Managing expenses demands rigor and organization. Don’t forget that proofs of purchase must be kept for 10 years, which means considerable paperwork as your business grows and the flow of expenses increases.

There are, fortunately, new digital solutions that can simplify the task for you by relying on the principle of automated expense reports. With these systems, your employees no longer need to keep carrying paper receipts around in their wallets; they simply take a photo of these receipts and deposit them on an app dedicated to that very purpose.

This means no more chasing up receipts. The expense reports are filed away electronically and are accessible with just a few clicks when there’s an audit. The employees, meanwhile, also benefit by being reimbursed in good time.

At Qonto, we’ve developed a tool that even detects VAT automatically, to save you even more time when it comes to your bookkeeping.

Do away with expense reports thanks to business payment cards

Many companies have struggled with managing expenses because of the complexities of the process. Errors can occur even within the best-organized system, and even with automated processes.

Not all automation systems allow for the automatic entry of transaction information. In some cases, you will still have to input data manually. It’s a boring and time-consuming affair that provides little added value to your company.

So why not just do away with expense reports entirely? It is, after all, perfectly possible with business payment cards.

There are two types of payment card that allow you to avoid expense slips:

  • a pre-paid card that’s topped up by the employer according to the needs of the company;
  • a debit card associated to a company account.

Both options boast multiple advantages.

  • Employees no longer need to pay expenses in advance. This removes the need for expense reports in the first place. However, proof of purchase receipts are still necessary in order to show that expenses are business-related and so that the company can claim back the VAT.  
  • You keep control over your company’ expenses. With Qonto, you can get personalized payment cards for individual employees or teams and set payment limits according to what they need in order to be able to do their job.
  • Collecting receipts becomes a more fluid process.

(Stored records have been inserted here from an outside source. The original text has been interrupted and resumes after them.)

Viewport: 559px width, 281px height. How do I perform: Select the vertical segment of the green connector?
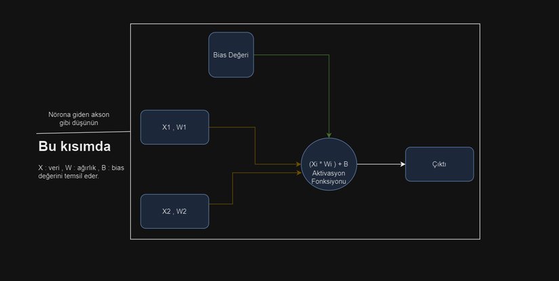pyautogui.click(x=329, y=95)
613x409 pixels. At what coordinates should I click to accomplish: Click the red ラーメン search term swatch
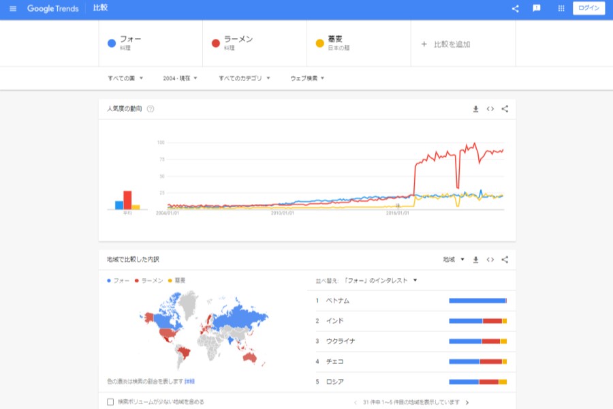(215, 44)
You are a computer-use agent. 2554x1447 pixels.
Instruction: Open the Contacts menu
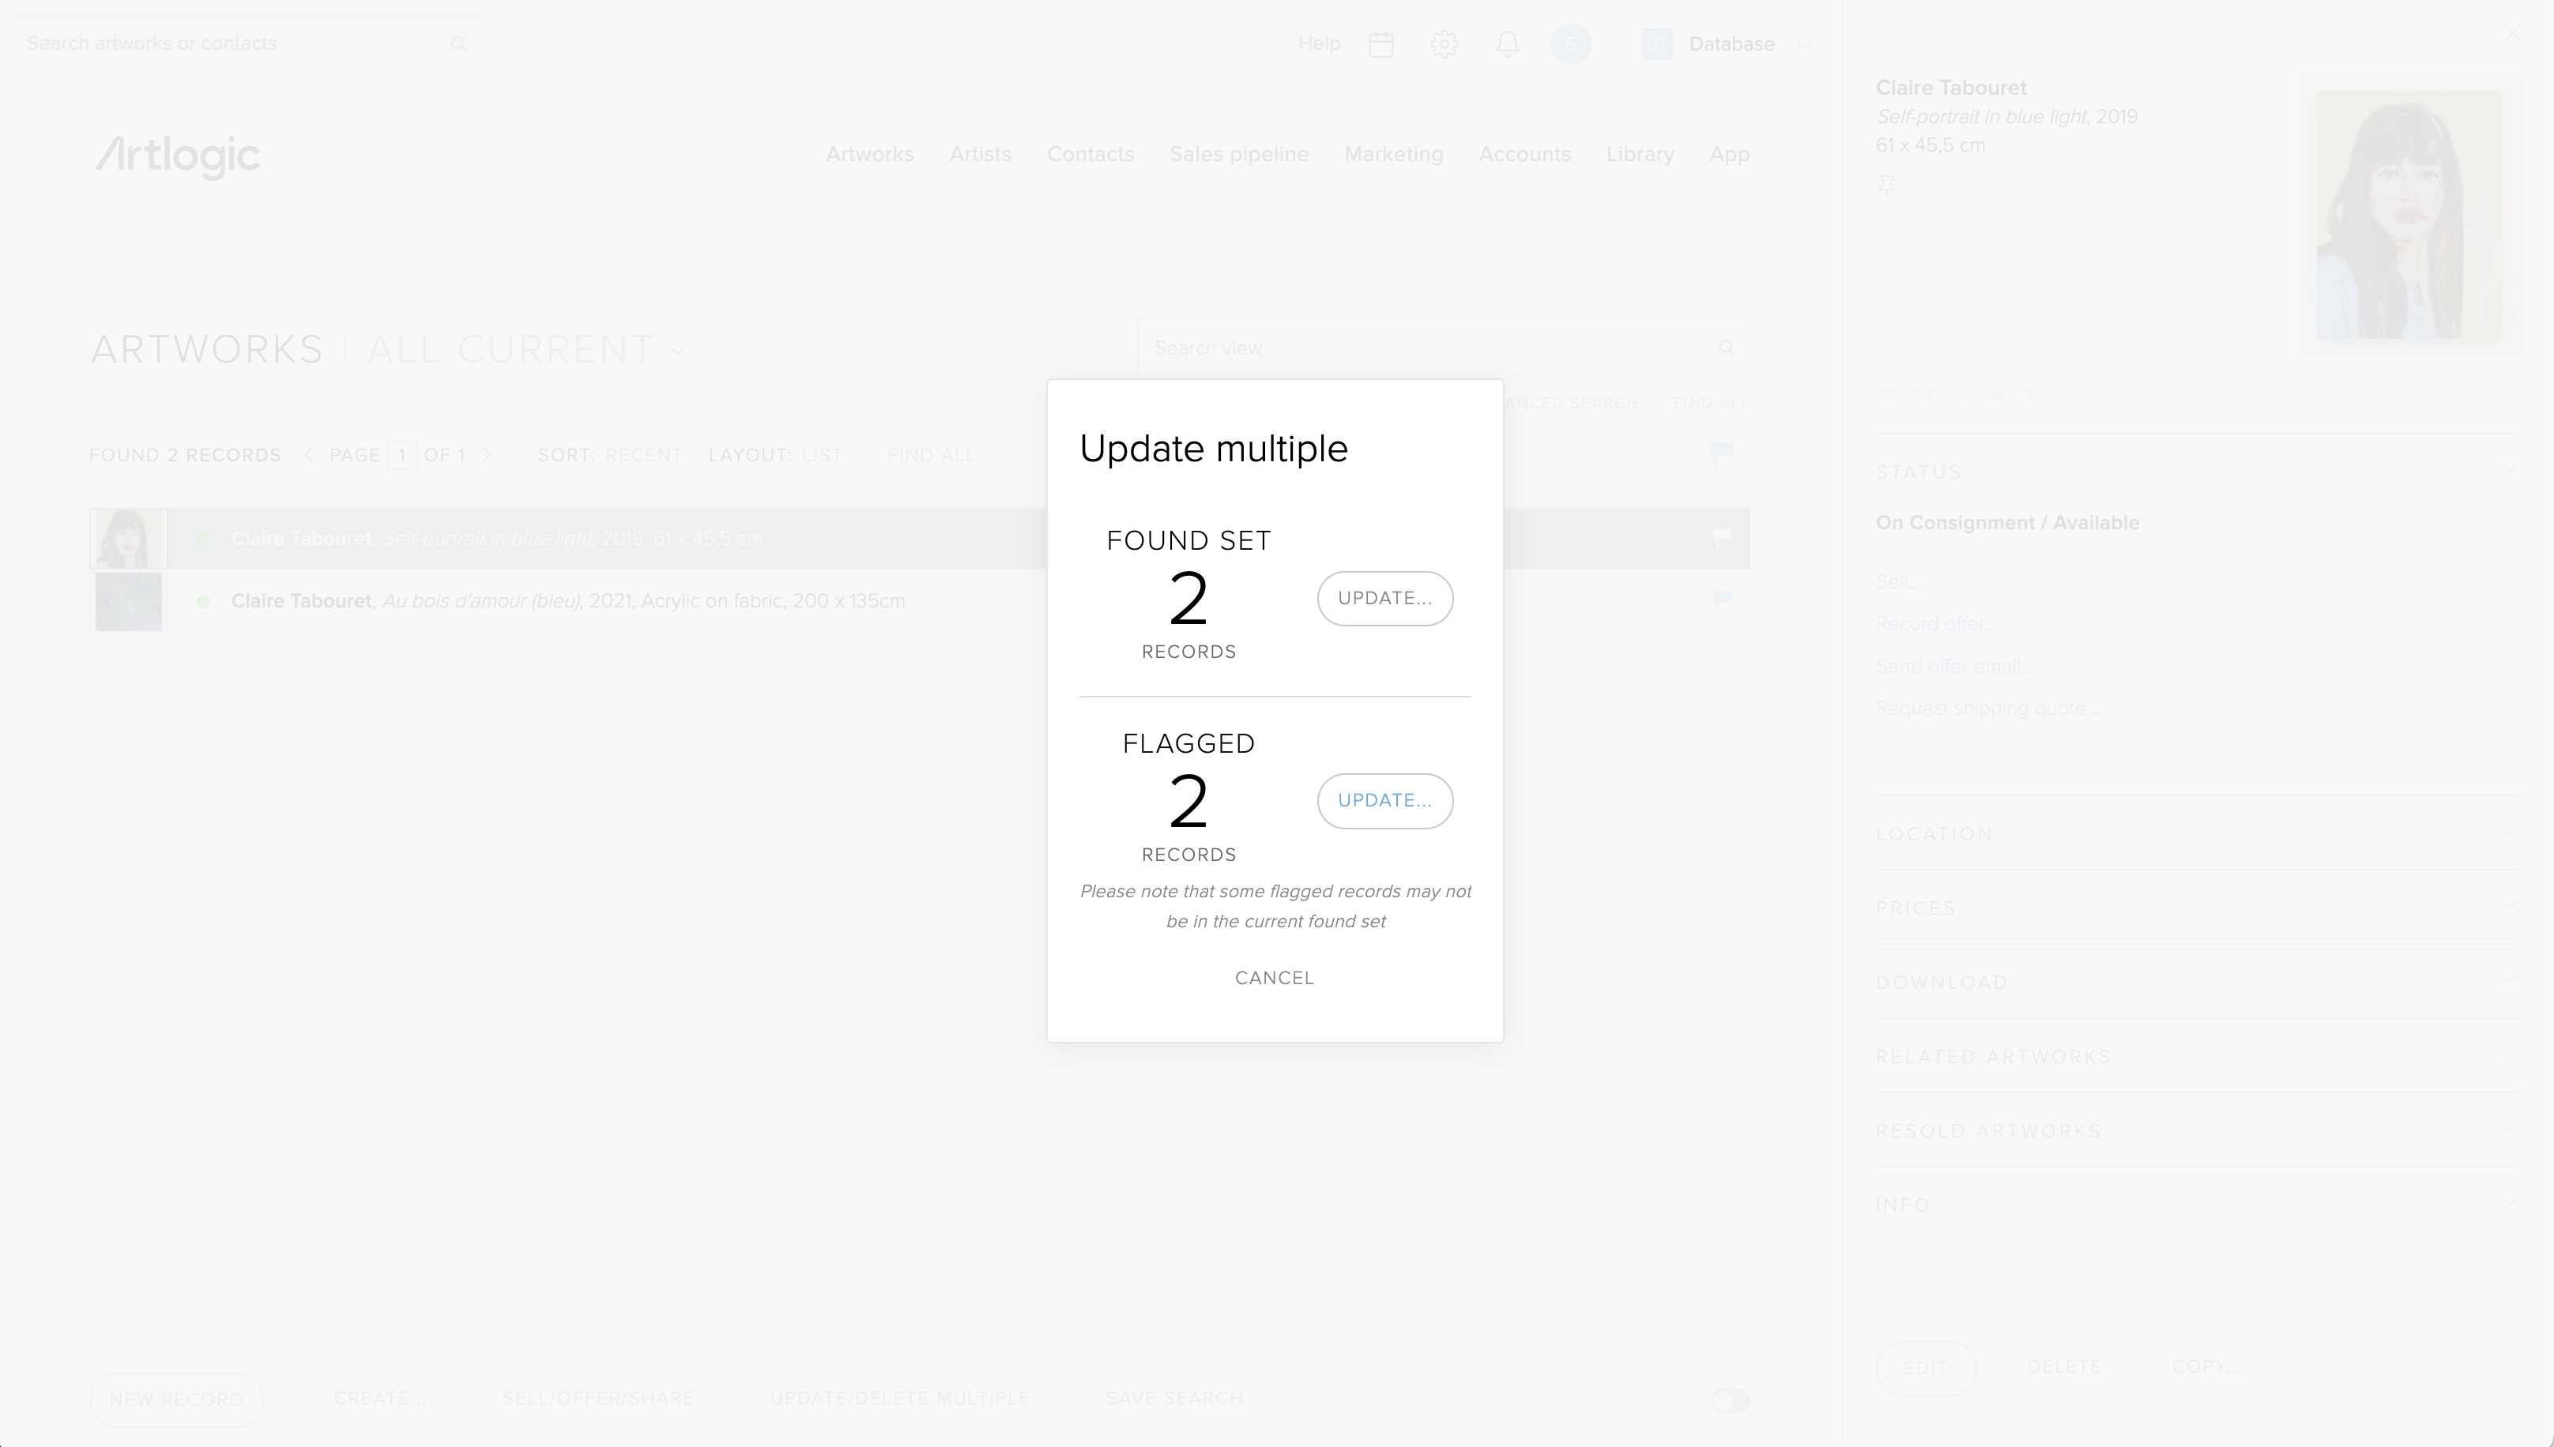pyautogui.click(x=1090, y=154)
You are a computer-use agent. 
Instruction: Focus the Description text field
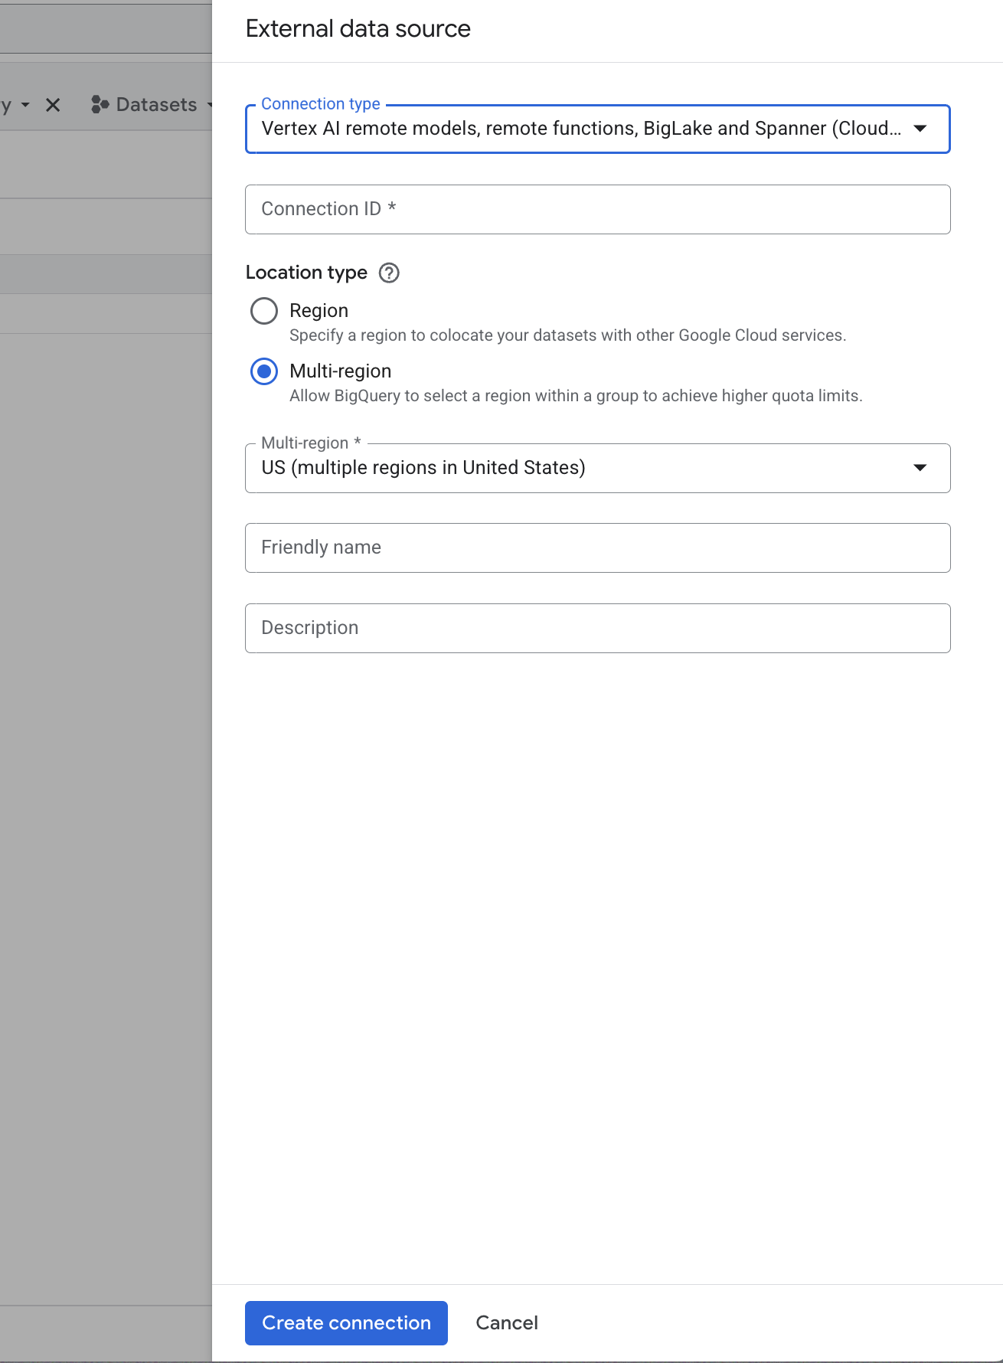tap(597, 628)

With your Qonto cards, employees take a photo of their receipts on their phone, submit the photo to the app and the data is transferred automatically. That negates the need for highly-losable slips of paper receipts and the time required to find and process them. 

🔔 One thing to look out for: some business payment cards are linked to the employee’s account. In these cases, an expense report will be needed for the reimbursement. 

That’s it for this guided tour around the world of business expenses. We’ve seen the benefits of expenses as well as the downside to treating them. There are options out there to help you avoid many of the inconveniences, now it’s down to you to choose the most efficient expense management process for your business.